DATA START

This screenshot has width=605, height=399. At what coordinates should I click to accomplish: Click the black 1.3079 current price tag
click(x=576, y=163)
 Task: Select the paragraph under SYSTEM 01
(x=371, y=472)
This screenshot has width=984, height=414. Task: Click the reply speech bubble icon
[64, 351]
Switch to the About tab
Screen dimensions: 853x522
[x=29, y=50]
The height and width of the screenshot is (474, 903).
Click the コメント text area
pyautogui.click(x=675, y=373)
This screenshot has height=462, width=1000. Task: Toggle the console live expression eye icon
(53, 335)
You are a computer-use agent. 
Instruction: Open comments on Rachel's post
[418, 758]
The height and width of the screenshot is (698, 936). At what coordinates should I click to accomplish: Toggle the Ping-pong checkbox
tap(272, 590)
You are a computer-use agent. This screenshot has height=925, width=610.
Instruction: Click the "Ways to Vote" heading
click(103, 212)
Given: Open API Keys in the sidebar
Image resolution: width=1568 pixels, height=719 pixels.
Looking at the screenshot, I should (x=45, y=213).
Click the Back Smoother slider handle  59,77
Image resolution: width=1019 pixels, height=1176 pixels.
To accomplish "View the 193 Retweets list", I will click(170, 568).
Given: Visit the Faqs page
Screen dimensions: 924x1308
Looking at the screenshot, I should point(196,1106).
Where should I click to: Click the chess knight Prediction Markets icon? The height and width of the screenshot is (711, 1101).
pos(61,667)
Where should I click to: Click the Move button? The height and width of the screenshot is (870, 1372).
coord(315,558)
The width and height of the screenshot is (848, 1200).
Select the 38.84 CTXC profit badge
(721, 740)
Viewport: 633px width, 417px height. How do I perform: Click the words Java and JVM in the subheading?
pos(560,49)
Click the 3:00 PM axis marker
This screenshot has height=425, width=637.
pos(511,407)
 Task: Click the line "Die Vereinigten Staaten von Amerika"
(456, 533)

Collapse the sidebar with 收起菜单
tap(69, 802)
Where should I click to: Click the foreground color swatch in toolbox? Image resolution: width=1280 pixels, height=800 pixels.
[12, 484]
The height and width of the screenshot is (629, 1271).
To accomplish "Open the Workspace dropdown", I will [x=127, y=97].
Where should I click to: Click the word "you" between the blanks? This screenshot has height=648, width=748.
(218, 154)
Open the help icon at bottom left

DATA END

THE TASK =>
An exact copy of every record is needed, so retype them all.

ANSWER TO THIS TASK =>
This screenshot has width=605, height=399. At what coordinates should I click to accomplish: Click the black 1.3079 current price tag
click(x=576, y=163)
 Task: Select the paragraph under SYSTEM 01
(x=371, y=472)
This screenshot has width=984, height=414. Task: Click the reply speech bubble icon
[64, 351]
Switch to the About tab
Screen dimensions: 853x522
[x=29, y=50]
The height and width of the screenshot is (474, 903).
Click the コメント text area
pyautogui.click(x=675, y=373)
This screenshot has height=462, width=1000. Task: Toggle the console live expression eye icon
(53, 335)
You are a computer-use agent. 
Instruction: Open comments on Rachel's post
[418, 758]
The height and width of the screenshot is (698, 936). At what coordinates should I click to accomplish: Toggle the Ping-pong checkbox
tap(272, 590)
You are a computer-use agent. This screenshot has height=925, width=610.
Instruction: Click the "Ways to Vote" heading
click(103, 212)
Given: Open API Keys in the sidebar
Image resolution: width=1568 pixels, height=719 pixels.
Looking at the screenshot, I should (x=45, y=213).
Click the Back Smoother slider handle  59,77
Image resolution: width=1019 pixels, height=1176 pixels.
To accomplish "View the 193 Retweets list", I will click(170, 568).
Given: Visit the Faqs page
Screen dimensions: 924x1308
Looking at the screenshot, I should point(196,1106).
Where should I click to: Click the chess knight Prediction Markets icon? The height and width of the screenshot is (711, 1101).
pos(61,667)
Where should I click to: Click the Move button? The height and width of the screenshot is (870, 1372).
coord(315,558)
The width and height of the screenshot is (848, 1200).
Select the 38.84 CTXC profit badge
(721, 740)
Viewport: 633px width, 417px height. How do I perform: Click the words Java and JVM in the subheading?
pos(560,49)
Click the 3:00 PM axis marker
This screenshot has height=425, width=637.
pos(511,407)
 Task: Click the line "Die Vereinigten Staaten von Amerika"
(456, 533)

Collapse the sidebar with 收起菜单
tap(69, 802)
Where should I click to: Click the foreground color swatch in toolbox? Image resolution: width=1280 pixels, height=800 pixels.
[12, 484]
The height and width of the screenshot is (629, 1271).
To accomplish "Open the Workspace dropdown", I will [x=127, y=97].
Where should I click to: Click the word "you" between the blanks? This screenshot has height=648, width=748.
(218, 154)
Open the help icon at bottom left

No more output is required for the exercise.